В спор вмешался Семен Никитич Годунов:
— А скажи нам, князь, не ведомо ли тебе, не грешен ли Лыков в умышлениях против царя, нет ли у тебя каких сведений о разговорах его с опальными князьями Голицыным да Татеевым?
— Про то не ведаю. Ты знаешь, что я в Москве только наездом бываю, — угрюмо ответил Дмитрий.
— Так, может, матушка об этом сказывала? — вкрадчиво продолжал Годунов. — Она ведь все время во дворце живет, многое видит и слышит?
Бояре напряглись, с интересом глядя на князя. Велик соблазн сказать «да». Тогда уж Лыкову несдобровать. Наверняка у Семена Годунова есть уже доносы на Лыкова, но, видать, малозначительных людишек, а если подтвердит князь Пожарский, известный своей честностью, то государь обрадуется случаю убрать еще одного недруга.

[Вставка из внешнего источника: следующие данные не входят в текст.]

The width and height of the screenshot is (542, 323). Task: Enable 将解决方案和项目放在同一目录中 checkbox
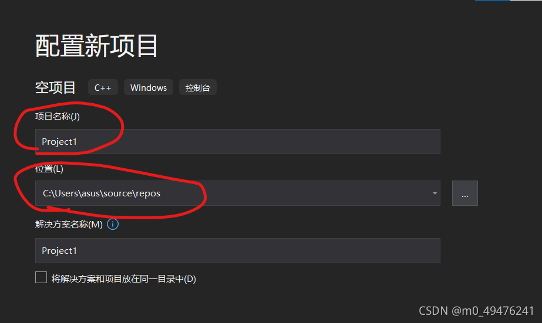(x=41, y=277)
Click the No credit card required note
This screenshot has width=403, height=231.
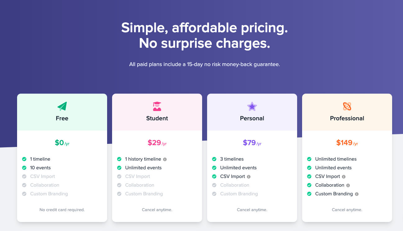point(62,210)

Но такой уж гордый нрав Дмитрия: никогда он не кривил душой, никогда не был доносчиком. Ответил, мрачно насупившись:
— Я с матушкой о таких делах изменнических не ведаюсь. И шептунов всяких не слушаю. Мой удел — ратный!
Разочарованно переглянувшись, бояре после недолгого обсуждения решили дело оставить «невершенным», не отдав предпочтения ни Пожарскому, ни Лыкову. Впрочем, и этого было достаточно, чтобы боярыня Лыкова унялась, оставив мамку царевны в покое.
Через несколько дней Дмитрий получил отпуск и ускакал со своими боевыми холопами в родовую вотчину Мугреево, где положение становилось все более бедственным.
Прасковья Варфоломеевна встретила его в слезах:
— Зерна осталось мало, да и то только в нашем амбаре. Приходится пуще глаза его охранять: мужики, как не в себе, каждую ночь туда лезут. Да и как не лезть — весь свой хлеб еще летом подъели, живность свою, даже лошадей, свели. Пахать по весне не на чем будет, да и семян не осталось!
— Пухнут люди с голоду, — добавил дядька Надея, успевший обойти крестьянские избы. — И вот какая напасть — от страху, что ли, люди есть стали больше, чем в урожайное время, едят, а насытиться никак не могут. И кошек, и воронье, что падалью питается, жрут. Не ровен час, как, я слышал, уже бывает в иных деревнях, детей начнут есть.
По повелению князя собрали сельский сход. Дмитрий, стоя на крыльце, вглядывался в знакомые лица окруживших его людей, но узнавал с трудом. А ведь всех их он знал с детства. Лица опухшие, глаза равнодушные, но с каким-то странным, голодным блеском. Тела исхудавшие, одежда висит, как на пугалах.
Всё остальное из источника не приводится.